→ PROVIDED TEXT
※
Introducing the Rhetoric of Review: Not If, but How We Make Superficial Judgements About Others

This blog post is a response to an article titled “The Discourse of Dress and Appearance: Identity Talk and a Rhetoric of Review.” It serves to demonstrate the process of argument analysis and how the results can be used as a springboard for writing.

Context: This is an academic argument published in a sociological journal from 2005.

Claim: This article argues for the inclusion of non-verbal rhetoric, with an emphasis on physical appearance, in sociological studies of identity formation within broad cultural contexts. It also makes preliminary generalizations (which I consider to be claims) about the rhetoric of review that individuals employ when making judgments about other people. An important sub-claim in this article is the idea that individuals attempt to minimize the critical review of their appearance by others and by themselves.  It also has to make the sub-claim of understanding a sociological phenomenon from both sociological and rhetorical perspectives.

Reasons: Interviews with Sorority girls are used as evidence. The author strings together individual quotations in the form of a narrative that does the following:

– Discuses the array of discourse (mostly implicit) surrounding physical appearance and dress.

– Discusses the identities created, preserved, and transformed by the effects of such discourse.

What judgements are you making about these girls  just by looking at them?

A Demonstration of the Rhetoric of Review: What judgements are you making about these girls just by looking at them?

-The author also introduces the concept of “Rhetoric of Review” through which the reader looks at dress and appearance.

An additional reason the author uses is that certain sociological phenomenon, like the one related to making judgements about individuals based on their appearance, are not accurately modeled by the current sociological models.


– A sociological model is shown to be inaccurate should be modified. This model can be modified by including concepts from the field of rhetoric.
※
→ RECORDED INFORMATION
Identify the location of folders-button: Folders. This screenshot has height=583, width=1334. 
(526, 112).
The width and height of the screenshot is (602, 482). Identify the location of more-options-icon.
※
→ EXERCISE DETAILS
From the text on the rhetoric of review, set down the passage from "An additional reason" up to and including "current sociological models.", word for word.

→ OUTPUT
An additional reason the author uses is that certain sociological phenomenon, like the one related to making judgements about individuals based on their appearance, are not accurately modeled by the current sociological models.